Assuming you don't have basic problems (like syntax errors because the code you have pasted is not valid Python), this example shows you how to do what you want:
>>> class Foo():
... def hello(self):
... return 'hello'
...
>>> r = [Foo(),Foo(),Foo()]
>>> def call_method(obj):
... return obj.hello()
...
>>> call_method(r[1])
'hello'
Assuming you have a class Room the usual way to create a list of instances would be using a list comprehension like this
rooms = [Room() for i in range(num_rooms)]
I think there are some things you may not be getting about this:
dict = {'look': CallLook(rooms[i])}
This creates a dict with just one entry: a key 'look', and a value which is the result of evaluating CallLook(rooms[i]) right at the point of that statement.
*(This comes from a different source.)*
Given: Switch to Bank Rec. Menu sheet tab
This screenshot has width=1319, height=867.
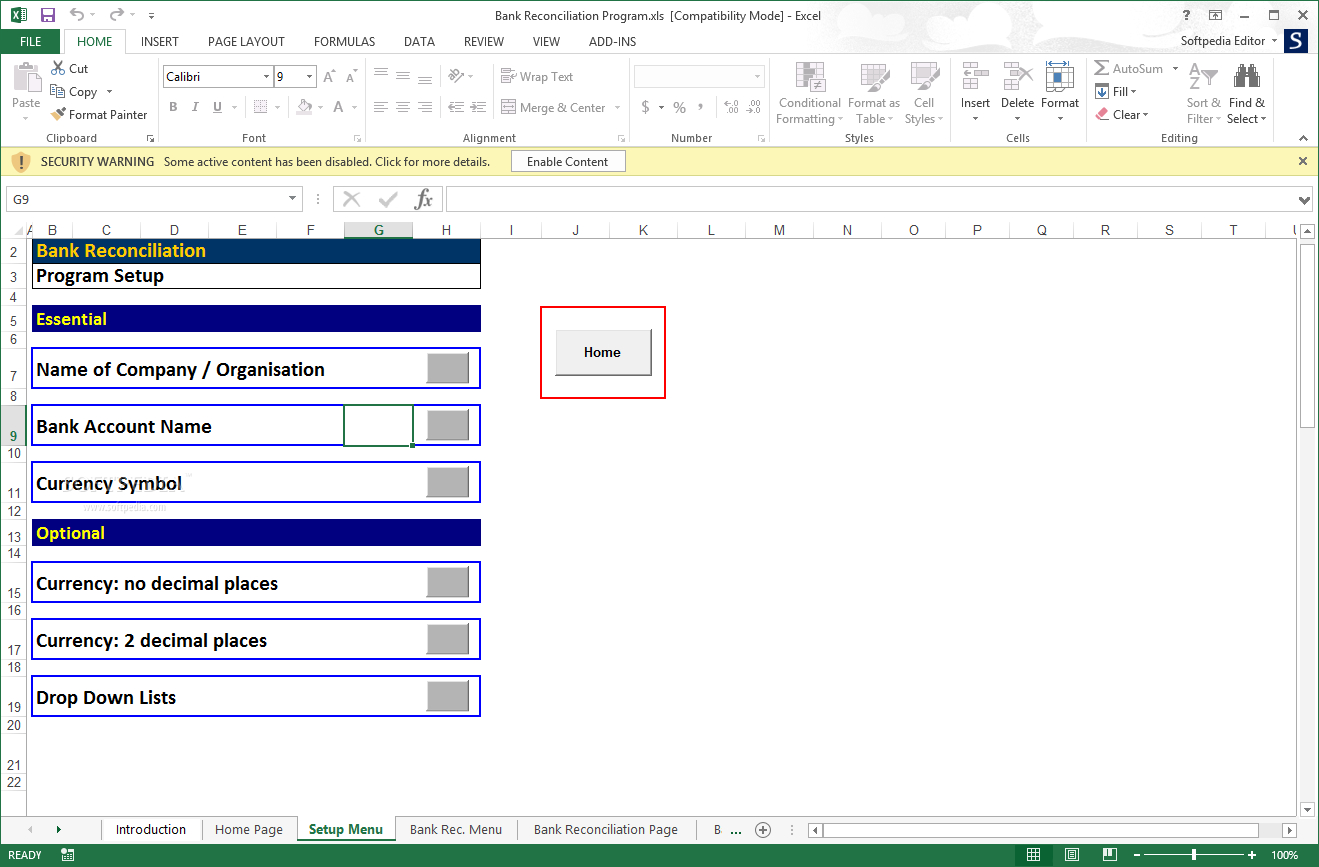Looking at the screenshot, I should coord(456,829).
It also then uses the name dict to store this object, so you can no longer use dict as a constructor in that context.
Now, the error you are getting tells us that rooms[i] is None at that point in the programme.
You don't need CallLook (which is also named non-standardly) - you can just use the expression rooms[i].examine(), or if you want to evaluate the call later rooms[i].examine.
You probably don't need the dict at all.
That is not a must, but in some cases, using hasattr() is good... getattr() is another way to get an attribute off an object...
So:
rooms = [Obj1(),Obj2(),Obj3()]
if hasattr(rooms[i], 'examine'):#First check if our object has selected function or attribute...
getattr(rooms[i], 'examine') #that will just evaluate the function do not call it, and equals to Obj1().examine
getattr(rooms[i], 'examine')() # By adding () to the end of getattr function, we evalute and then call the function...
You may also pass parameters to examine function like:
getattr(rooms[i], 'examine')(param1, param2)
I'm not sure of your requirement, but you can use dict to store multiple object of a class.
May be this will help,
>>> class c1():
... print "hi"
...
hi
>>> c = c1()
>>> c
<__main__.c1 instance at 0x032165F8>
>>> d ={}
>>> for i in range (10):
... d[i] = c1()
...
>>> d[0]
<__main__.c1 instance at 0x032166E8>
>>> d[1]
<__main__.c1 instance at 0x032164B8>
>>>
It will create a object of c1 class and store it in dict. Obviously, in this case you can use list instead of dict.